General characteristics
- Class & type: Fifth-rate frigate
- Type: Frigate
- Tons burthen: 979 tons
- Length: 145 ft
- Beam: 39 ft
- Depth of hold: 12 ft
- Decks: Two
- Propulsion: Sail
- Armament: 34 Cannon

= Spanish ship Fama =

Spanish warship

Fama was a fifth-rate frigate in service with the Spanish and British Royal Navies.

== History ==
Fama was laid down as a 34-gun fifth-rate frigate in Cartagena in 1795, and was launched later that year. In 1796 she was assigned to the Spanish Philippines, and so she departed Concepcion, Chile for Manila on 10 October 1796 in the company of the third-rates Europa, Montañes, San Pedro, and the frigate Pilar. In Manila a typhoon severely damaged the squadron, putting it out of action for nearly two years. At the same time, the Anglo-Spanish War broke out between Great Britain and Spain. After repairs were completed, Admiral Ignacio Maria de Álava y Sáenz de Navarrete attempted to use the fleet to disrupt the British trade with China by sailing the squadron into the South China Sea in search of a British convoy. After fighting an inconclusive battle with a British fleet in January 1797, de Navarrete ordered Fama and Europa to Macau in an attempt to intercept British merchantmen in the Pearl River estuary. This operation was likewise a failure, and both ships returned to Manila.
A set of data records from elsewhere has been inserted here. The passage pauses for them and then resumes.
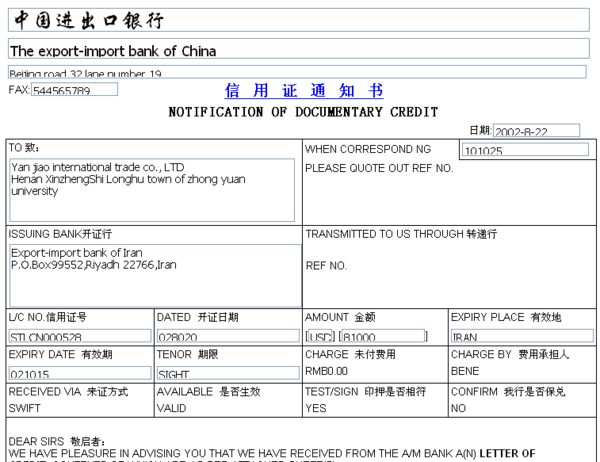600x462 pixels.
Task: Click the SWIFT received-via value
Action: coord(26,408)
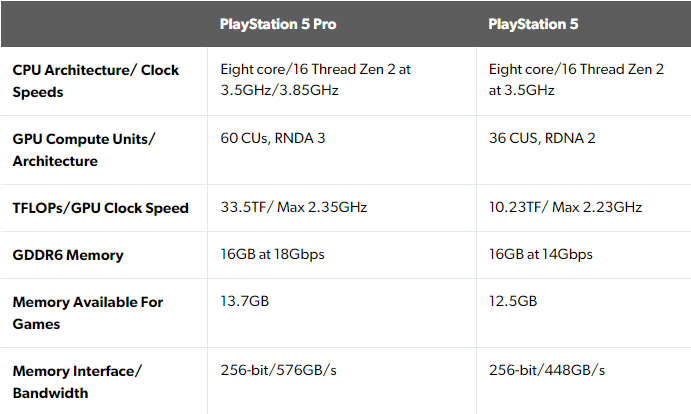
Task: Select the 12.5GB memory value
Action: click(513, 301)
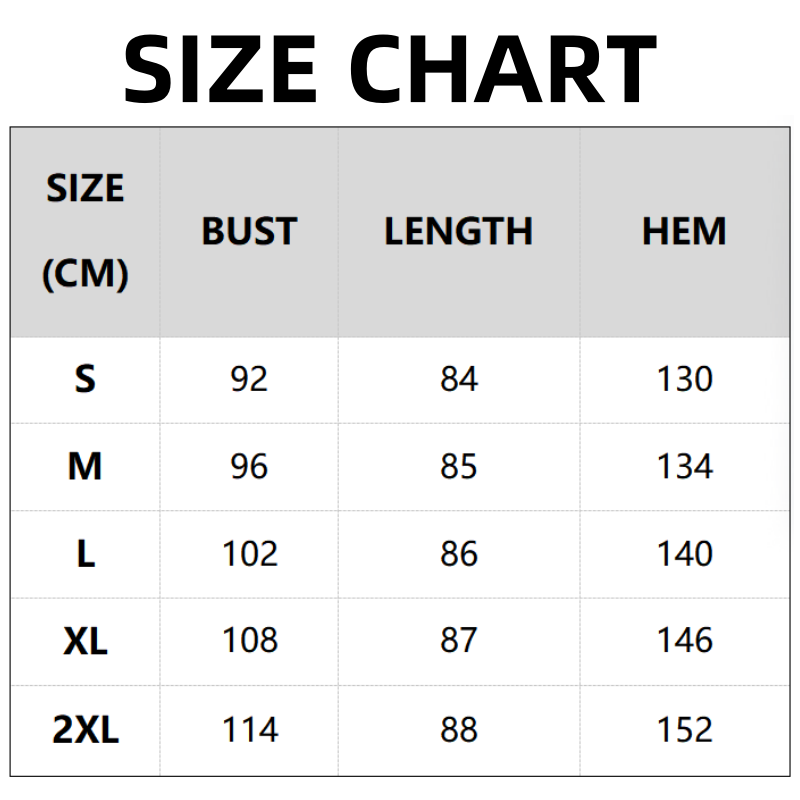Click the LENGTH column header
Image resolution: width=800 pixels, height=800 pixels.
[x=458, y=231]
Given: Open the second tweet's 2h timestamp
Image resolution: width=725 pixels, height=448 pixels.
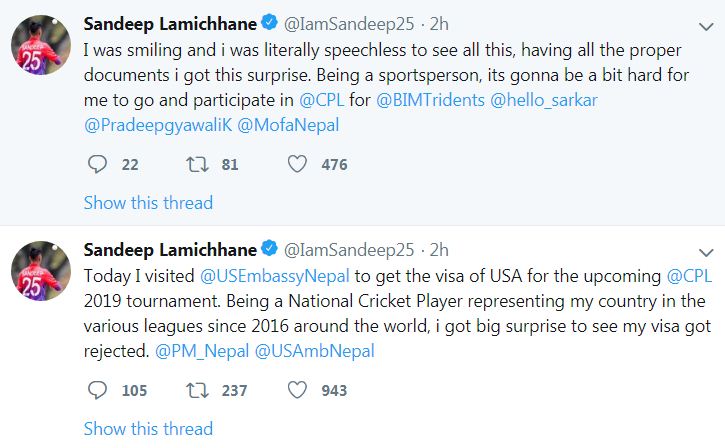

In 1804 Fama and three other Spanish frigates departed Montevideo for Spain laden silver and gold destined for France. Though Britain and Spain were not at war, the Royal Navy intercepted the Spanish force with the intent to stop its valuable cargo from reaching France. In the ensuing Battle of Cape Santa Maria, a force of four British frigates attacked the Spanish frigates. Fama struck her colors in surrender soon after the battle started, but later attempted to flee. She was caught by the faster HMS Medusa and HMS Lively several hours later and forced to surrender a second time.

Following her capture, Fama was inducted into the Royal Navy as HMS Fama. She was sold in 1812.